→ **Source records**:
——

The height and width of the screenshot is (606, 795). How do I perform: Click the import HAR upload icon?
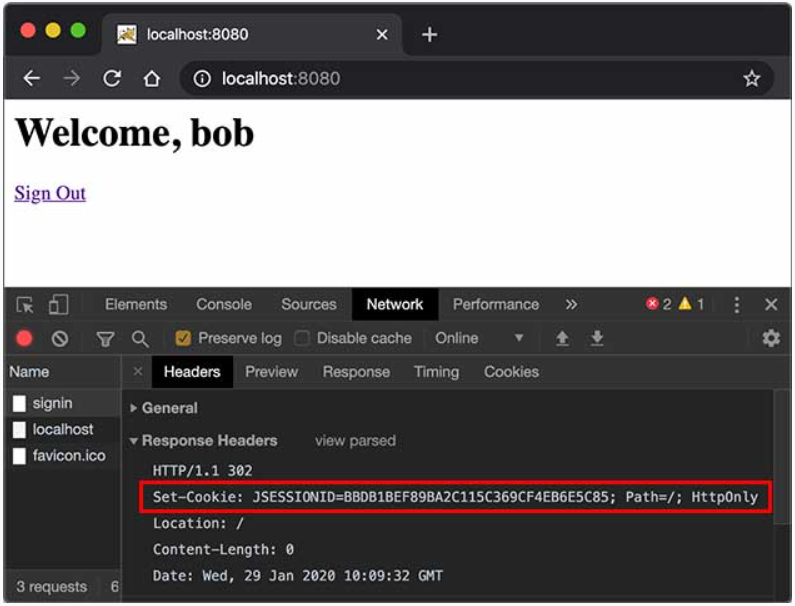[562, 338]
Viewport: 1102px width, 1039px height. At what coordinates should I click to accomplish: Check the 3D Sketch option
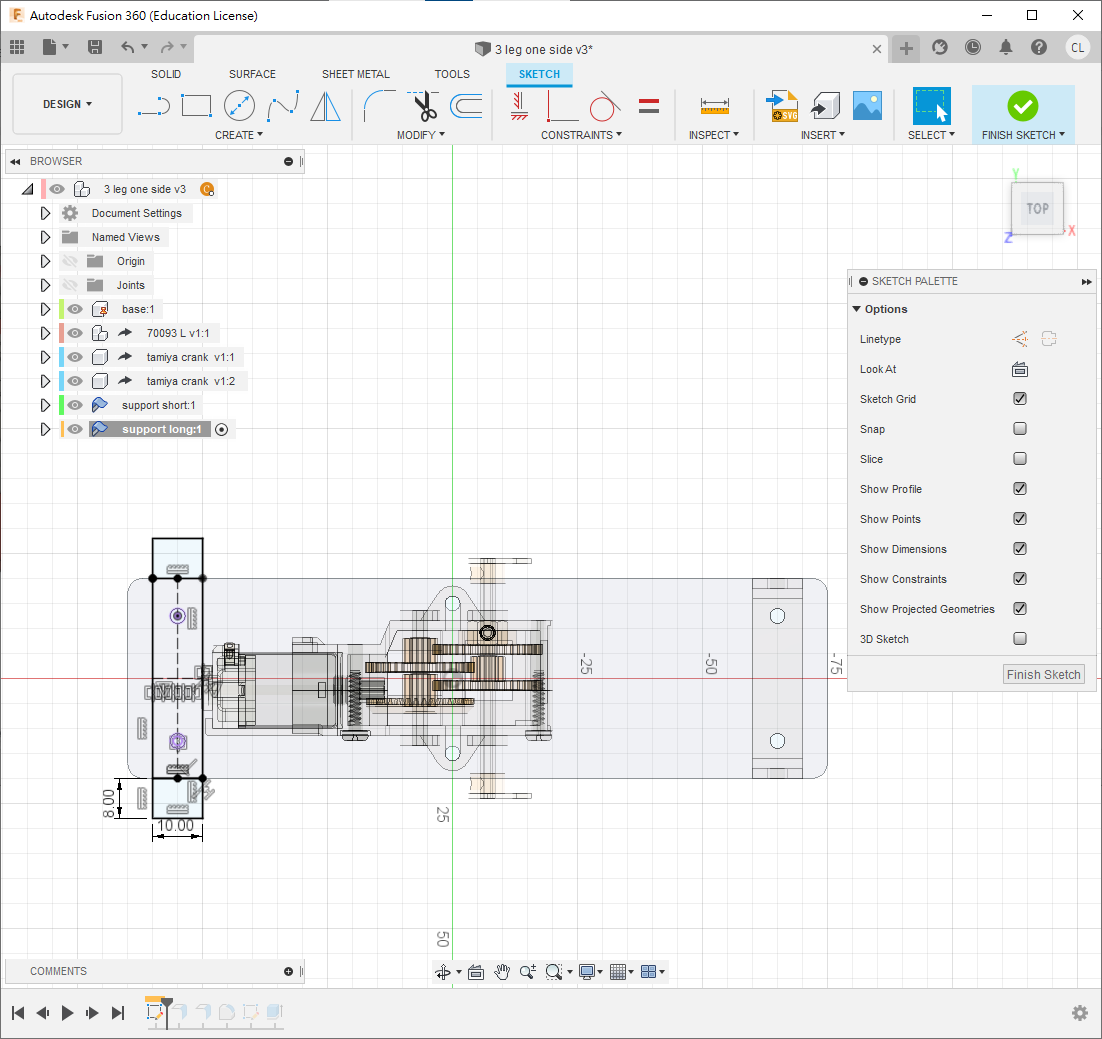point(1019,639)
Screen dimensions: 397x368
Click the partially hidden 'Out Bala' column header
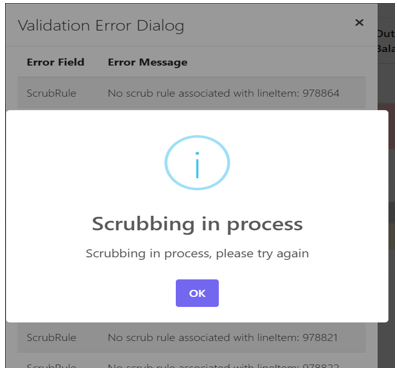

——

→ **DIRECTIONS**: Please pull out each line of the data above that contains the string "width".

→ **RIGHT ANSWER**:
The height and width of the screenshot is (606, 795). How do I perform: Click the import HAR upload icon?
Viewport: 1102px width, 1039px height. At what coordinates should I click to accomplish: Check the 3D Sketch option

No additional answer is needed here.